DIRECTION A – Count the lines in the entries below that contain the string "Open", treating uppercase and lowercase as different. Give only the number.

SELECTION –
Issuance of Shares and Rights of Shares
7. CAMELOT shall issue said shares in the name of Adina,
Inc., 00000 Xxxxxxx Xxxx, Xxxxxx, Xxxxx 00000.
8. Adina shall provide a properly executed Stock Power to
transfer the AMI Shares into the name of Camelot, 00000 Xxxxxxx
Xxxx, Xxxxxx, Xxxxx 00000.
9. Adina understands and agrees that CAMELOT will not
issue any shares until they are fully paid for.
10. Adina agrees that the following or similar restrictive
legend shall be placed on the certificates and that stop transfer
orders shall be entered against said shares:
THE SHARES REPRESENTED BY THIS CERTIFICATE
HAVE NOT BEEN REGISTERED UNDER THE SECURITIES
ACT OF 1933 (THE "ACT"), AND ARE "RESTRICTED
SECURITIES" AS THAT TERM IS DEFINED IN RULE
144 UNDER THE ACT, THE SHARES MAY NOT BE
OFFERED FOR SALE, SOLD OR OTHERWISE
TRANSFERRED EXCEPT PURSUANT TO AN EFFECTIVE
REGISTRATION STATEMENT UNDER THE ACT OR
PURSUANT TO AN EXEMPTION FROM REGISTRATION
UNDER THE ACT, THE AVAILABILITY OF WHICH IS
TO BE ESTABLISHED TO THE SATISFACTION OF THE
COMPANY.
Miscellaneous
11. It is understood and agreed that Adina and CAMELOT and
their representatives (including counsel and accountants) shall
each keep confidential any information (unless readily
ascertainable from public or published information or trade
sources) obtained from the other, concerning their properties,
operations and business.
12. All covenants, representations and warranties by
CAMELOT and Adina shall be true and correct as of the Closing,
shall survive the Closing, and shall bind Adina and CAMELOT and
their heirs and assigns as to any breach thereof not disclosed in
writing or known to the parties prior to the Closing.

DIRECTION B – Transcribe the contract excerpt above in full, with no changes.

Element lookup entries –
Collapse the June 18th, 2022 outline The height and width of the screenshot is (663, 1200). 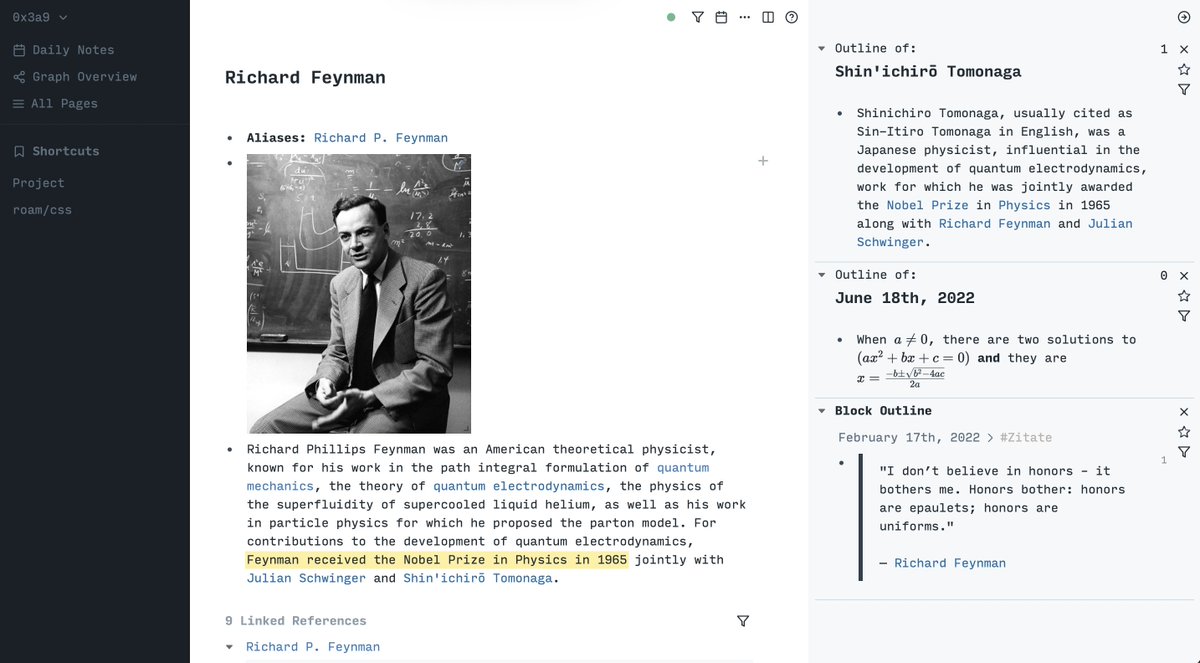pyautogui.click(x=821, y=274)
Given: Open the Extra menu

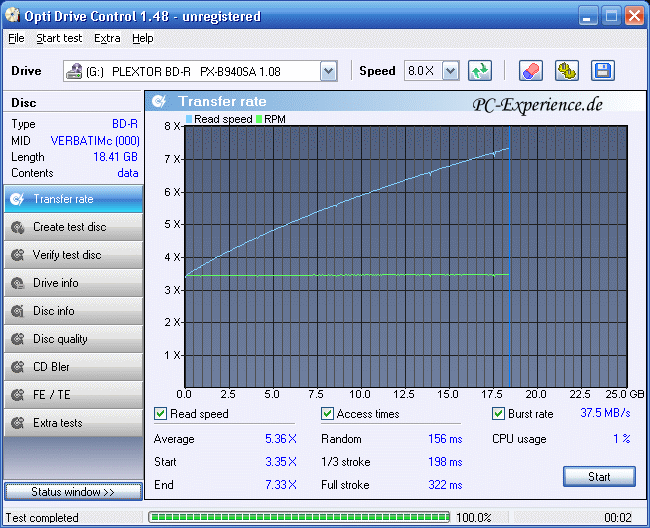Looking at the screenshot, I should (107, 38).
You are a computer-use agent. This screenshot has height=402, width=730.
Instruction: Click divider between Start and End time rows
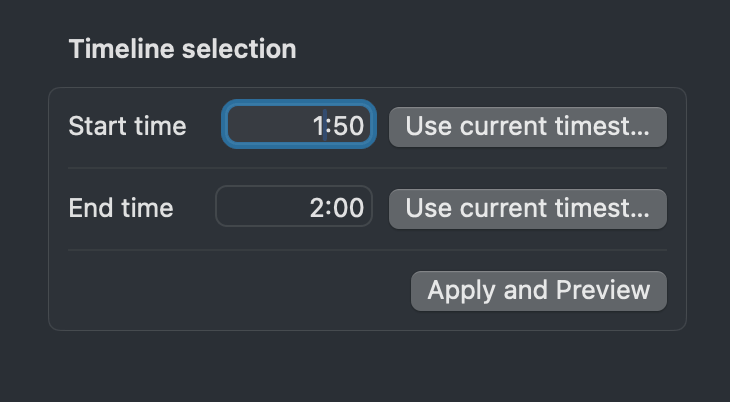point(367,168)
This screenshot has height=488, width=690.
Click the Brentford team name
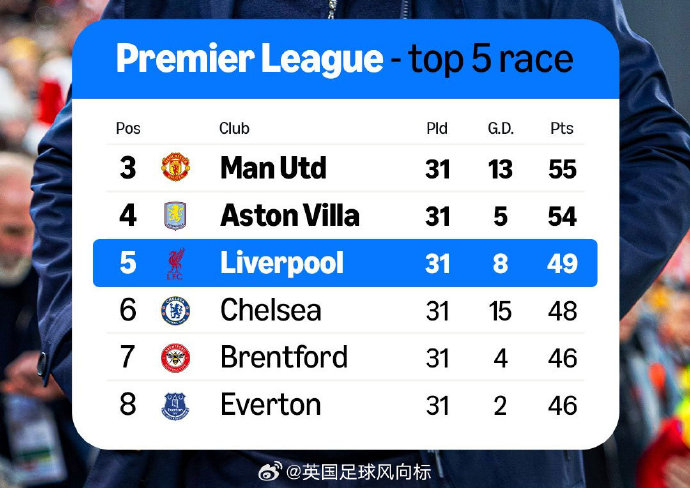pos(284,357)
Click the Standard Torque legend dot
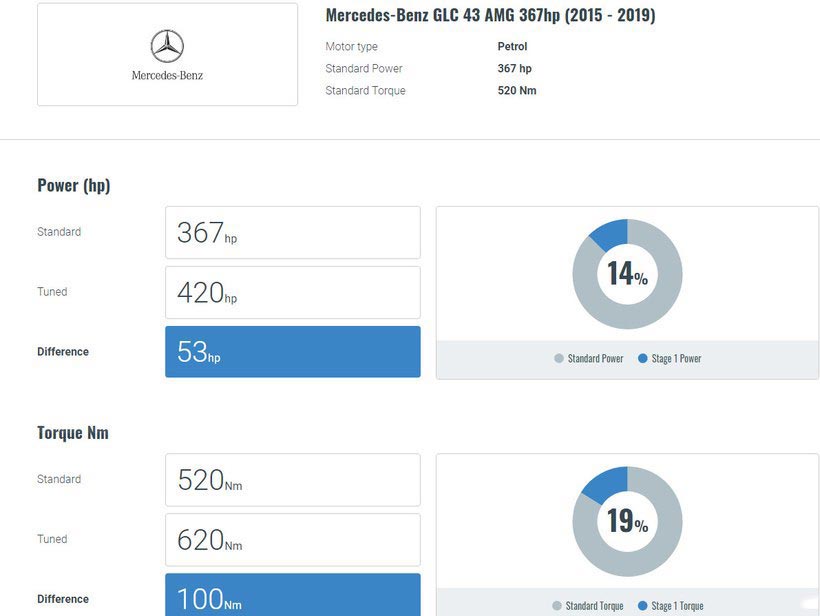Image resolution: width=820 pixels, height=616 pixels. point(557,606)
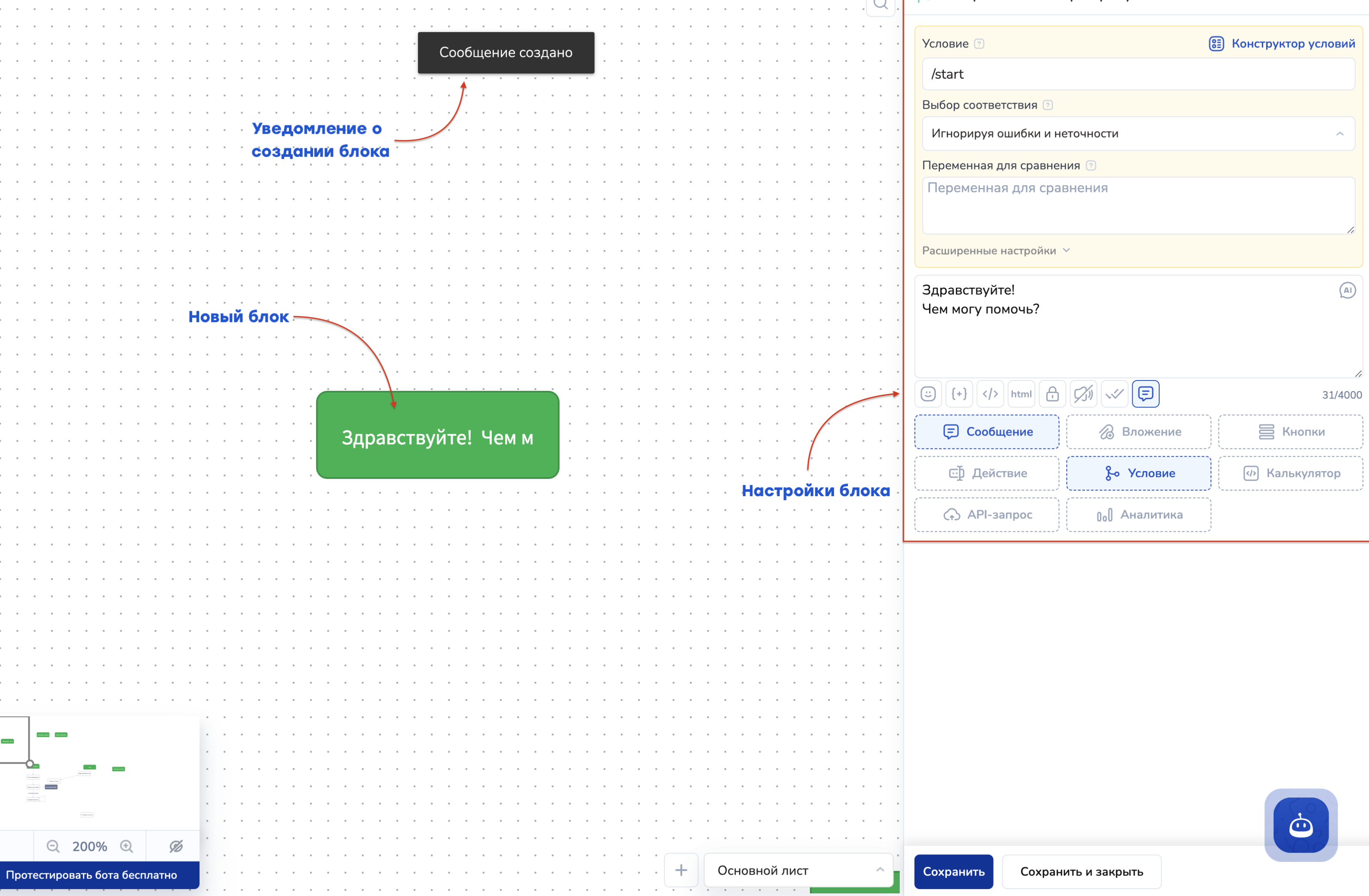
Task: Hide the minimap with crossed eye icon
Action: (x=176, y=846)
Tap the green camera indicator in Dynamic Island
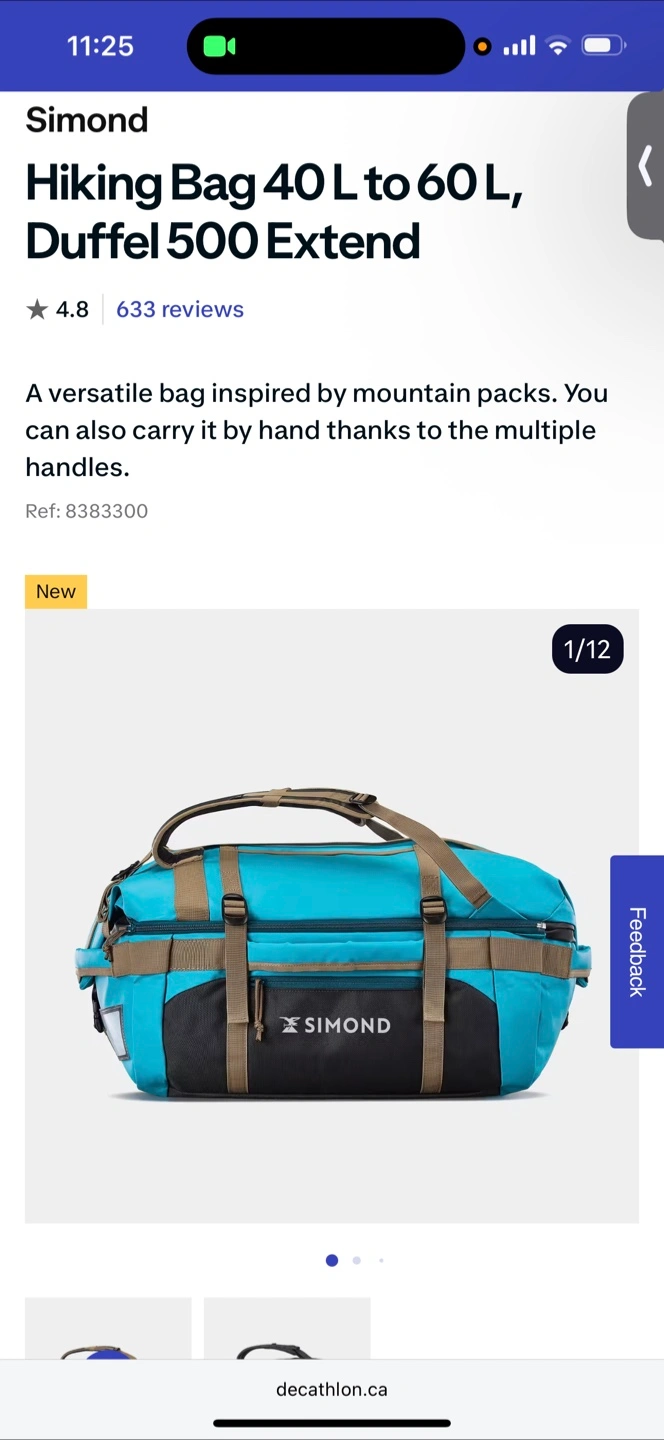 click(x=219, y=46)
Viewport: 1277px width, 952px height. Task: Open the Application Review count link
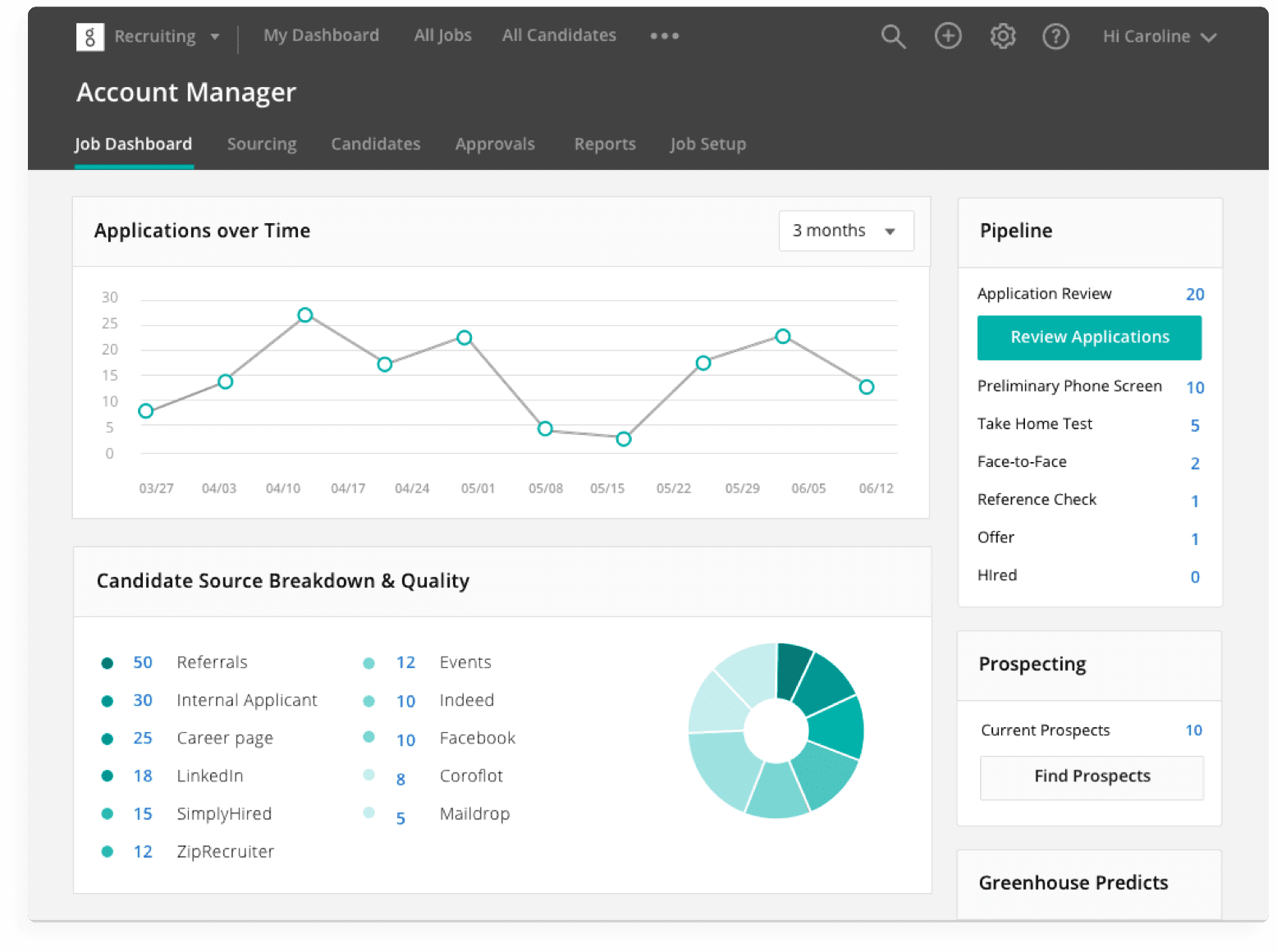[x=1195, y=294]
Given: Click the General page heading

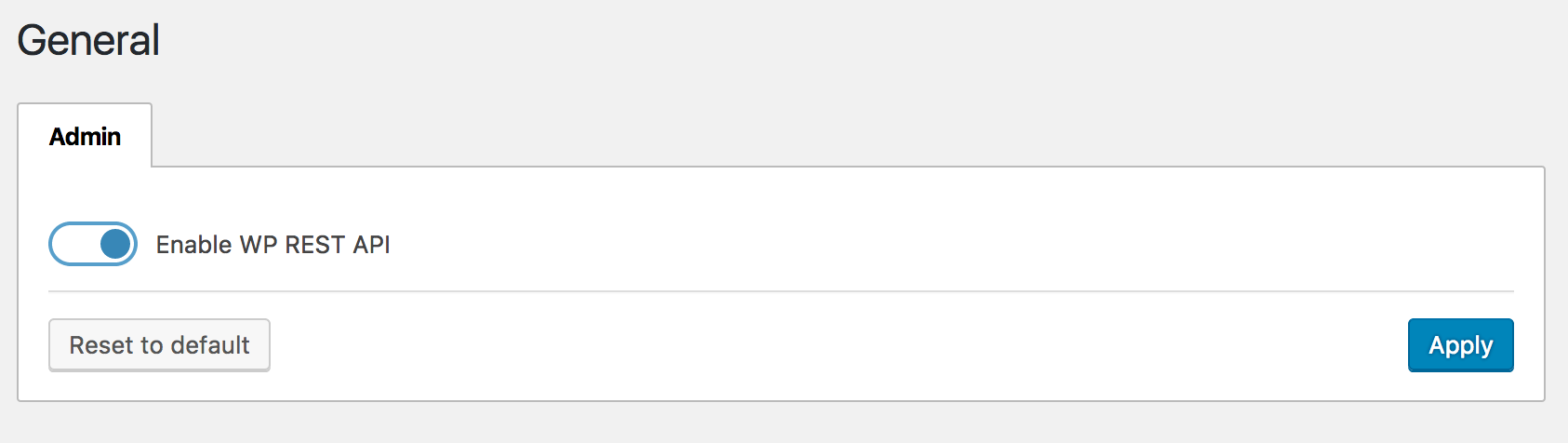Looking at the screenshot, I should pyautogui.click(x=88, y=41).
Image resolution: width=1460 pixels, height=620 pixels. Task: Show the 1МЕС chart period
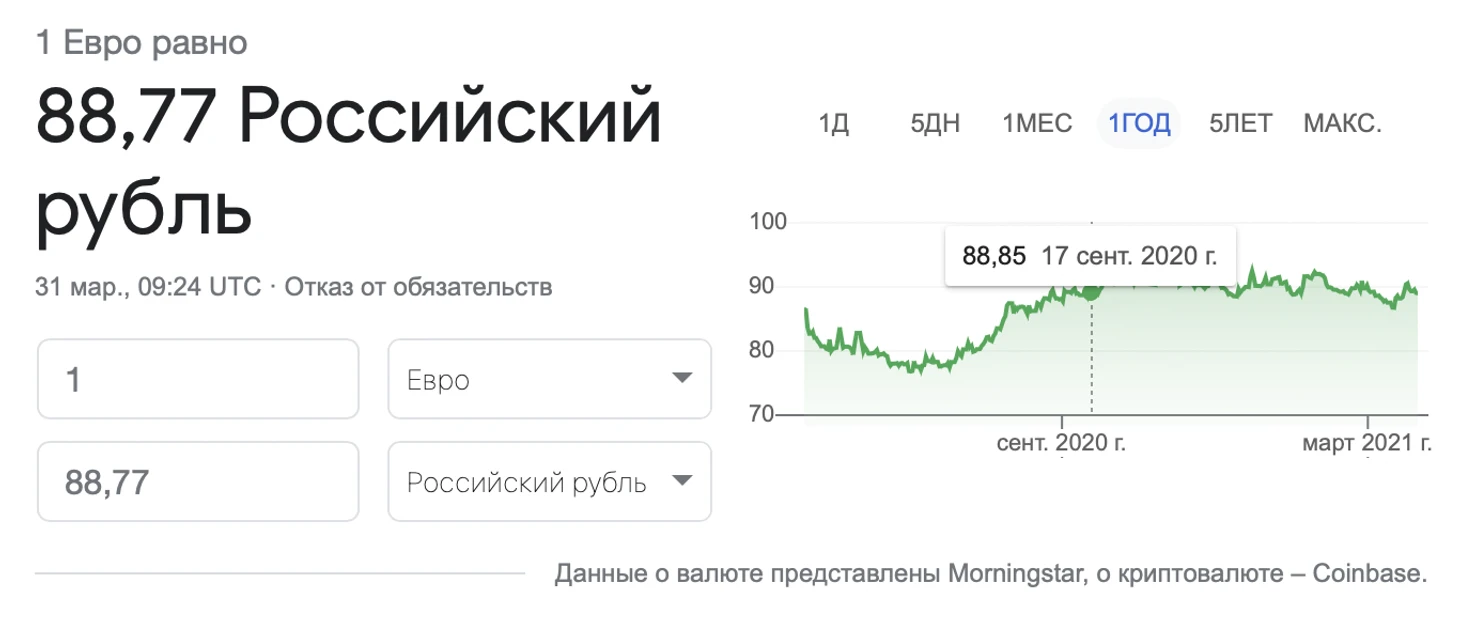click(x=1037, y=124)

CORRECT ANSWER A – 2

CORRECT ANSWER B –
Issuance of Shares and Rights of Shares
7. CAMELOT shall issue said shares in the name of Adina,
Inc., 00000 Xxxxxxx Xxxx, Xxxxxx, Xxxxx 00000.
8. Adina shall provide a properly executed Stock Power to
transfer the AMI Shares into the name of Camelot, 00000 Xxxxxxx
Xxxx, Xxxxxx, Xxxxx 00000.
9. Adina understands and agrees that CAMELOT will not
issue any shares until they are fully paid for.
10. Adina agrees that the following or similar restrictive
legend shall be placed on the certificates and that stop transfer
orders shall be entered against said shares:
THE SHARES REPRESENTED BY THIS CERTIFICATE
HAVE NOT BEEN REGISTERED UNDER THE SECURITIES
ACT OF 1933 (THE "ACT"), AND ARE "RESTRICTED
SECURITIES" AS THAT TERM IS DEFINED IN RULE
144 UNDER THE ACT, THE SHARES MAY NOT BE
OFFERED FOR SALE, SOLD OR OTHERWISE
TRANSFERRED EXCEPT PURSUANT TO AN EFFECTIVE
REGISTRATION STATEMENT UNDER THE ACT OR
PURSUANT TO AN EXEMPTION FROM REGISTRATION
UNDER THE ACT, THE AVAILABILITY OF WHICH IS
TO BE ESTABLISHED TO THE SATISFACTION OF THE
COMPANY.
Miscellaneous
11. It is understood and agreed that Adina and CAMELOT and
their representatives (including counsel and accountants) shall
each keep confidential any information (unless readily
ascertainable from public or published information or trade
sources) obtained from the other, concerning their properties,
operations and business.
12. All covenants, representations and warranties by
CAMELOT and Adina shall be true and correct as of the Closing,
shall survive the Closing, and shall bind Adina and CAMELOT and
their heirs and assigns as to any breach thereof not disclosed in
writing or known to the parties prior to the Closing.